Customizing the Inductive Biases of Softmax Attention using Structured Matrices

Authors: Yilun Kuang, Noah Amsel, Sanae Lotfi, Shikai Qiu, Andres Potapczynski, Andrew Gordon Wilson

ICML 2025 | Venue PDF | Archive PDF | Plain Text | LLM Run Details

Reproducibility Variable Result LLM Response
Research Type Experimental On in-context regression tasks with high-dimensional inputs, our proposed scoring functions outperform standard attention for any fixed compute budget. On language modeling, a task that exhibits locality patterns, our MLR-based attention method achieves improved scaling laws compared to both standard attention and variants of sliding window attention. Additionally, we show that both BTT and MLR fall under a broader family of efficient structured matrices capable of encoding either full-rank or distance-dependent compute biases, thereby addressing significant shortcomings of standard attention. ... In Figure 2, we demonstrate this unfavorable trade-off for in-context regression, replicating the setting from Garg et al. (2022). ... In Section 4, we train transformers with these structured scoring functions on in-context regression. ... In Sections 3.4 and 5, we use MLR matrices to introduce a distance-dependent compute bias, which slightly outperforms previous methods in language modeling and time series forecasting.
Researcher Affiliation Academia 1New York University. Correspondence to: Yilun Kuang <EMAIL>, Andrew Gordon Wilson <EMAIL>.
Pseudocode No The paper describes mathematical formulations and derivations, for example, in Section 3.1 describing structured matrix families with definitions and properties, and in Section 3.4 for MLR Attention derivation. However, it does not include any explicitly labeled pseudocode or algorithm blocks. The methods are described through equations and textual explanations.
Open Source Code Yes Our codes are available at the following github repository https://github.com/Yilun Kuang/structured-attention.
Open Datasets Yes We train 6-layer transformers with both standard attention and MLR attention on the Open Web Text dataset... (Section 5.1) ... The Electricity Transformer Temperature (ETT) dataset (Zhou et al., 2021) tracks fluctuations of oil temperature along with six additional power load features across time. (Section 5.2) ... Finally, we substitute the attention mechanism in the foundational model of Chronos Ansari et al. (2024). (Appendix J)
Dataset Splits No For the Open Web Text dataset (Section 5.1), the paper mentions "sequence length T = 1024" but does not specify how the dataset is split into training, validation, or test sets.
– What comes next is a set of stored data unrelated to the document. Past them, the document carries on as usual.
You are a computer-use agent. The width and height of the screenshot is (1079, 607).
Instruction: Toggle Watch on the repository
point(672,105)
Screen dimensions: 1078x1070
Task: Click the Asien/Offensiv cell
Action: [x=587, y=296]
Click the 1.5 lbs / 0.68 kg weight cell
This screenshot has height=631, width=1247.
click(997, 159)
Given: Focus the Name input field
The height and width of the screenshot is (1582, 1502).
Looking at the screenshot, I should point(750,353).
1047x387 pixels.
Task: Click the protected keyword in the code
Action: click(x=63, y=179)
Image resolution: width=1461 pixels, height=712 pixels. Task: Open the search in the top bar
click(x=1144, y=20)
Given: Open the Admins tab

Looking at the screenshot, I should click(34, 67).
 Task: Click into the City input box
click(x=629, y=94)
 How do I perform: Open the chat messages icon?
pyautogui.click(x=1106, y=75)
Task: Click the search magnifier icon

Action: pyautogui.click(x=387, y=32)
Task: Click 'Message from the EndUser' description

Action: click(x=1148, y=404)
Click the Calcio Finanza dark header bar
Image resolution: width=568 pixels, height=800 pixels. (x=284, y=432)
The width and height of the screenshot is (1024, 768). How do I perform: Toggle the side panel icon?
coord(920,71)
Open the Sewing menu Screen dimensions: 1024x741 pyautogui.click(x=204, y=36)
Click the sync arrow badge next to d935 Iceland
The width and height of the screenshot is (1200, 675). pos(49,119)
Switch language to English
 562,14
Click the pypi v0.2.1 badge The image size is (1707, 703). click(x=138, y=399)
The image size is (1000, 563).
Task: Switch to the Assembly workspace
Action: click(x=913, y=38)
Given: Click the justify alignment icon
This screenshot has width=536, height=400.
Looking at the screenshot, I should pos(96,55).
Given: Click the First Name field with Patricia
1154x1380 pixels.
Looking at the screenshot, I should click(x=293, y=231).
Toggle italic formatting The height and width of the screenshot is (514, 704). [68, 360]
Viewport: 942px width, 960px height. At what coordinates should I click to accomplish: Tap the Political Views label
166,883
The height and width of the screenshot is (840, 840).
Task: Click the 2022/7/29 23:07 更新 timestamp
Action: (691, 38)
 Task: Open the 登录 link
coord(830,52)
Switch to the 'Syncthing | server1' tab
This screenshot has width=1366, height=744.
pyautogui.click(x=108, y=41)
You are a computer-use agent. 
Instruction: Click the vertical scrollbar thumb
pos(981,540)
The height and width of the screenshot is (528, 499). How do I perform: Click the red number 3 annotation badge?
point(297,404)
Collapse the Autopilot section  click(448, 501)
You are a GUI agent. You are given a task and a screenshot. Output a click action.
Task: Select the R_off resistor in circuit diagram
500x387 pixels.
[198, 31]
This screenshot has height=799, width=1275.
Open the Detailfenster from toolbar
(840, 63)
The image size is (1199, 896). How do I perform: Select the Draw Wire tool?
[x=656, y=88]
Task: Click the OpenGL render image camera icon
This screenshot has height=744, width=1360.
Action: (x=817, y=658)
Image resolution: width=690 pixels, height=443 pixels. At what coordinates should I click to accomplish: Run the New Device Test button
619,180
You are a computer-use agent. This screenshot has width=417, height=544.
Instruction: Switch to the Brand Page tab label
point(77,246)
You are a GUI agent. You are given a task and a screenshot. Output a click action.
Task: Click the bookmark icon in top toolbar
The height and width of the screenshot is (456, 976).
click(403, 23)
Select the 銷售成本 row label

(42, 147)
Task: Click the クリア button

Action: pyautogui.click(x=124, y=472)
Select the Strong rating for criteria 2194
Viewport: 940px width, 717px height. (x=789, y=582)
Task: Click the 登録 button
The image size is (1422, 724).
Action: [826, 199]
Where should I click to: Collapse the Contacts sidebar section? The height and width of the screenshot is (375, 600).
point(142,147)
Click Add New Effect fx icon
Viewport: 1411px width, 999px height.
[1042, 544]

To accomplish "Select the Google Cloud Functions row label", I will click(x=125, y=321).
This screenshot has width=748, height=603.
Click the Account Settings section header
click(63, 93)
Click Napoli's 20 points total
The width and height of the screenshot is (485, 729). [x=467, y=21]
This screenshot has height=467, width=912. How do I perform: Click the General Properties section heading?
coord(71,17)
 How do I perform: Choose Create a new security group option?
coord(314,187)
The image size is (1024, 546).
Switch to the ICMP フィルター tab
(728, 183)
For in-context regression (Section 4), it mentions "N = 2dinput" for prompts and training causally on a loss, which describes the task setup rather than explicit train/test/validation splits. For the ETT dataset (Section 5.2 and Appendix J), it mentions "horizons of T {96, 192, 336} hours" but no explicit train/test/validation splits.
Hardware Specification No The paper does not provide specific details about the hardware used, such as GPU models, CPU types, or memory specifications. It mentions "compute budget" in various sections but without naming any specific hardware.
Software Dependencies No The paper mentions using "Adam W (Loshchilov & Hutter, 2019)" and tuning hyperparameters based on "µP (Yang et al., 2022)", as well as "Ray Tune (Liaw et al., 2018)" in Appendix J. While these are software tools/methods, specific version numbers for libraries, frameworks (like PyTorch or TensorFlow), or Python itself are not provided.
Experiment Setup Yes In Section 5.1, for language modeling, it states: "We train 6-layer transformers with both standard attention and MLR attention on the Open Web Text dataset with a batch size of 4, sequence length T = 1024, head dimension r = 64, and model width D {256, 384, 512, 768}. The model is trained with Adam W (Loshchilov & Hutter, 2019) and we tune hyperparameters based on µP (Yang et al., 2022)." In Section 4, for in-context regression: "We train 6-layer transformers with 8 heads and varying embedding and head dimensions..." Appendix J, for Time Series Forecasting: "We train a transformer model with 2 encoder layers, embedding dimension D = 512, and 8 attention heads on the ETTh1 subset... We use Ray Tune (Liaw et al., 2018) to sweep over optimal learning rates in the range of {0.00001, 0.0002, 0.005} and SGD iterations in {200, 1000}."